ISO27001 Certification
We are often asked to make sure we source servers or products from companies that are ISO27001 (or ISO9001) certified. While it’s good to have a stamp to prove that a company has attained a level of standard I feel there is often confusion over what this certification means.
Luckily, Alec Muffett, a friend of mine wrote a lovely piece on his blog about Google receiving ISO27001 certification for their Google Apps products…
ISO27001 is good to see stamped upon a vendor’s product and business processes – however it is emphatically not a “seal of security approval” – not at all.
The promise of 27001 certification is that a vendor has considered and documented various security risks and threats which would impact their offering – and has established a process to continue this in an ongoing fashion – and then has had the documentation of that understanding cross-checked and validated by an external agency.
In sporting metaphor: a vendor (in this case, Google) gets to design their own high-jump bar, document how tall it is and what it is made of, how they intend to jump over it; and then they jump over it and the certification agency simply attests that they have successfully performed a high-jump over a bar of their own design.

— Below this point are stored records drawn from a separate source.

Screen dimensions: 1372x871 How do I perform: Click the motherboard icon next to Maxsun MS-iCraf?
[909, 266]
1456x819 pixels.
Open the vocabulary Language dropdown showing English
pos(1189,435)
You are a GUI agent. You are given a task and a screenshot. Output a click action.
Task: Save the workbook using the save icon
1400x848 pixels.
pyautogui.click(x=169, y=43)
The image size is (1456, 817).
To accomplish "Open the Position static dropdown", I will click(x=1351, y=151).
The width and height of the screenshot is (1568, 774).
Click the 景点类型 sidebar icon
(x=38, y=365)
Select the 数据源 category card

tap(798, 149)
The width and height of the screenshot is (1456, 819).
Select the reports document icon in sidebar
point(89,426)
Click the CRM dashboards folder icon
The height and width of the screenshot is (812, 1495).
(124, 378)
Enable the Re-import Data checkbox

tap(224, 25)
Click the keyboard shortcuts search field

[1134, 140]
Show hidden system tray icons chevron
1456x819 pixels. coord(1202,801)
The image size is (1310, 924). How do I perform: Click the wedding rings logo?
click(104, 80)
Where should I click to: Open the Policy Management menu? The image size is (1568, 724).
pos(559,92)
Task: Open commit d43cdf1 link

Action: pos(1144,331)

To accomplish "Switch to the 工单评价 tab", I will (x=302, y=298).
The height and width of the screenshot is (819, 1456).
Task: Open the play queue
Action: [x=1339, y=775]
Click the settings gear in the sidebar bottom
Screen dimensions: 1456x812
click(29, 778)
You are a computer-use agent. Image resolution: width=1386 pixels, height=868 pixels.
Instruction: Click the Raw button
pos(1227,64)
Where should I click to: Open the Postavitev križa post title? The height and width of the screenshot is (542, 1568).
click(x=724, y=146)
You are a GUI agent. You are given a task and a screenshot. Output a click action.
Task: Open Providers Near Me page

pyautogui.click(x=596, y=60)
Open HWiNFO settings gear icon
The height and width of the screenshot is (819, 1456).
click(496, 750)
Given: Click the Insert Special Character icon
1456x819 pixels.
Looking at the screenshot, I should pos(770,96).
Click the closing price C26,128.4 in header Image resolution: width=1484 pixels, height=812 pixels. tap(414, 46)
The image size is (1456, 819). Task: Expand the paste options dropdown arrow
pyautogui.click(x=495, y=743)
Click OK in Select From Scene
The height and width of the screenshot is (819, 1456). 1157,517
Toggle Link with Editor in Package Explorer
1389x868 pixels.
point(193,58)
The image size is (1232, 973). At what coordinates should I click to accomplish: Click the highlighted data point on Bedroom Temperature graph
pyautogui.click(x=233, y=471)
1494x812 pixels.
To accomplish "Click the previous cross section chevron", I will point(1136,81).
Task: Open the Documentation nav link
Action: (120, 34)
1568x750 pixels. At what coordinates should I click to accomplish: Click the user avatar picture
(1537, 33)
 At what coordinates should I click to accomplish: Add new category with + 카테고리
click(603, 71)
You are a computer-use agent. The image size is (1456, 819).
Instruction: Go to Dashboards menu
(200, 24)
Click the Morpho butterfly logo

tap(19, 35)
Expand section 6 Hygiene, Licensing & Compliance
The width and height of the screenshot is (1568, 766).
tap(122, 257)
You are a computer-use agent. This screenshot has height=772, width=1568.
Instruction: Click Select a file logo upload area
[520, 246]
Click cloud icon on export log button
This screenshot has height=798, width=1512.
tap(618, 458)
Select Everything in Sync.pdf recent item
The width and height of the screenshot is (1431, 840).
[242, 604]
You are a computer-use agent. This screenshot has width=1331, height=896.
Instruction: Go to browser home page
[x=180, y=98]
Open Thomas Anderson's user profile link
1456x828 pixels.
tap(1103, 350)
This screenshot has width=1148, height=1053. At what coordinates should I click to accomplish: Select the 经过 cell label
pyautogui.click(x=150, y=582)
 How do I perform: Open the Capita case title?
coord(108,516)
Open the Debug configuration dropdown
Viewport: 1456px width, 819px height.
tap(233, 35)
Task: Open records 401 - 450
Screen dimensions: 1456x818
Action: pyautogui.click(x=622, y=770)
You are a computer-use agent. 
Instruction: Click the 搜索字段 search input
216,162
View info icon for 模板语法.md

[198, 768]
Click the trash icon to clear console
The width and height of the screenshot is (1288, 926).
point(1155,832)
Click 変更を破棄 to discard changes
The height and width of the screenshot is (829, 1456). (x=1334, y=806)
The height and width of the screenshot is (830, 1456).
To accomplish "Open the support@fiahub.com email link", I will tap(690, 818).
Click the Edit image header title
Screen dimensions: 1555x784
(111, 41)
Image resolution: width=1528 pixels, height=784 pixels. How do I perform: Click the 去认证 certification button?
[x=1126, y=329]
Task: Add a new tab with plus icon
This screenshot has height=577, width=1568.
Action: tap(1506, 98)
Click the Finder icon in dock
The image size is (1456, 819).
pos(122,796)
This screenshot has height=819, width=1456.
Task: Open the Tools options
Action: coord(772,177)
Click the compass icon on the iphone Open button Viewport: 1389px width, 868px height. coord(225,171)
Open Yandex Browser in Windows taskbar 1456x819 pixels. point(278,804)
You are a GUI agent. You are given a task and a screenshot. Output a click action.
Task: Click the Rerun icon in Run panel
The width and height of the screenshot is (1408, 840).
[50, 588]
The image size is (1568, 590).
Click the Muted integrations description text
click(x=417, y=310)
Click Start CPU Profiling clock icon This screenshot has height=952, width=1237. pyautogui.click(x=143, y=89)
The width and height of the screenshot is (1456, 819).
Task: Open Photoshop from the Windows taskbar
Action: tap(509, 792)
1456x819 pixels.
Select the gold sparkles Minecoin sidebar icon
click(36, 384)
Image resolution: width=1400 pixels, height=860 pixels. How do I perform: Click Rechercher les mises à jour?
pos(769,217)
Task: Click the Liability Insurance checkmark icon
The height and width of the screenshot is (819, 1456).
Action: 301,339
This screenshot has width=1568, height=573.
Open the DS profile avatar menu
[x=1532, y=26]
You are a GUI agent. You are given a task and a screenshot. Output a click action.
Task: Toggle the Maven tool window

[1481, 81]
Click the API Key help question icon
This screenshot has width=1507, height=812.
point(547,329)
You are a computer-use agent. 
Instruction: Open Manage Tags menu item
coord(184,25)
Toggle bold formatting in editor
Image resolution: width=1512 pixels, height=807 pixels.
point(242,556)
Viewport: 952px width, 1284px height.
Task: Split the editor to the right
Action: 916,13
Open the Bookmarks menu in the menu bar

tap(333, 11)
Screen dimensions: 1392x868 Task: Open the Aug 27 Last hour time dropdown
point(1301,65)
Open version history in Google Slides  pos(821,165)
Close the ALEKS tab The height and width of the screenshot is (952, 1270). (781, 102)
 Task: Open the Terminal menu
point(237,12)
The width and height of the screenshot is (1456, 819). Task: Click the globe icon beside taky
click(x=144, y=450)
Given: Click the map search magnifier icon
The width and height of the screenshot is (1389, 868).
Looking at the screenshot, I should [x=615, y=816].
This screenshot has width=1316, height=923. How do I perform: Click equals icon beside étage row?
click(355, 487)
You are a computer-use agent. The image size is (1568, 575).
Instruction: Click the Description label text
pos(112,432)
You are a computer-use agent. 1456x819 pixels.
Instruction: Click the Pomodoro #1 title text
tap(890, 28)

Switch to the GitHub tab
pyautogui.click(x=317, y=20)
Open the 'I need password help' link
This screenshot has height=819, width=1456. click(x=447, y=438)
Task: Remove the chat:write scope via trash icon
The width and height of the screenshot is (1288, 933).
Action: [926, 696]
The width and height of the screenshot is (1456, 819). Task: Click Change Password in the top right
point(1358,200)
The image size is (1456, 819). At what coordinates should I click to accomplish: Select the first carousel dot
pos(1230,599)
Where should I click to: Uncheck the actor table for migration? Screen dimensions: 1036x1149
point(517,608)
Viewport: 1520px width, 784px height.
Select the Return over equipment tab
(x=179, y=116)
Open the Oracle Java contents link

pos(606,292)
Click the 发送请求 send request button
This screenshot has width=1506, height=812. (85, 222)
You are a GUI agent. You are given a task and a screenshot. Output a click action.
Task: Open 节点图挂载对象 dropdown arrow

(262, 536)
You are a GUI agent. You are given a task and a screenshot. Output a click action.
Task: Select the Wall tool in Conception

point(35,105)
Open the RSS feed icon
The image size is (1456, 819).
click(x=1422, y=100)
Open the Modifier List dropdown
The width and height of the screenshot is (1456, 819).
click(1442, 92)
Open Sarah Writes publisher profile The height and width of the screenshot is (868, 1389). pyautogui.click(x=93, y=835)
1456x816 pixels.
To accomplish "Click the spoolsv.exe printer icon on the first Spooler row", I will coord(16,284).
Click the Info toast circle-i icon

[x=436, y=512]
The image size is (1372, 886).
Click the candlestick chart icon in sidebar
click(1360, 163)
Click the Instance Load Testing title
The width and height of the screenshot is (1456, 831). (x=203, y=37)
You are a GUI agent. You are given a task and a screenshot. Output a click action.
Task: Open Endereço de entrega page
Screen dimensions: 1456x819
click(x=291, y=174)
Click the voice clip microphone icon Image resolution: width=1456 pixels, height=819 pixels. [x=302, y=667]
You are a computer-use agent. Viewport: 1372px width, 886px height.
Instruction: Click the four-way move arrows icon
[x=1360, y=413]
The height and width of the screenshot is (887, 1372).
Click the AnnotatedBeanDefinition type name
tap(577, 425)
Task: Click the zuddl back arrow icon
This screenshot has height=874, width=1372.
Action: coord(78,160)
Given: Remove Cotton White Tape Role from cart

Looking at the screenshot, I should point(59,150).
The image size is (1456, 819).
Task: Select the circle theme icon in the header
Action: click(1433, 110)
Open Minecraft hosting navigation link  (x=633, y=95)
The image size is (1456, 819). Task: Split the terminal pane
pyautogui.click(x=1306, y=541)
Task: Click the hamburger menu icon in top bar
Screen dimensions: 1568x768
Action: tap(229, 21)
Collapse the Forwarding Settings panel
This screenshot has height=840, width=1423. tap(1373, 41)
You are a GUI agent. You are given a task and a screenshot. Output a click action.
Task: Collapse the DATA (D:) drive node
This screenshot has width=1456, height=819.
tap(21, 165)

The design documents and jump technique do not need to be made public.
So what would be really interesting would be if Google publishes their security requirements, their standards, their policies and risk assessments, so everyone else can see what kind of high-jump they have just performed – how high, how hard, and landing upon what kind of mat?
It would be that which would inform me of how far I would trust Google Apps with sensitive data, most especially with regard to the provisions they must make for “lawful access” to data by government actors.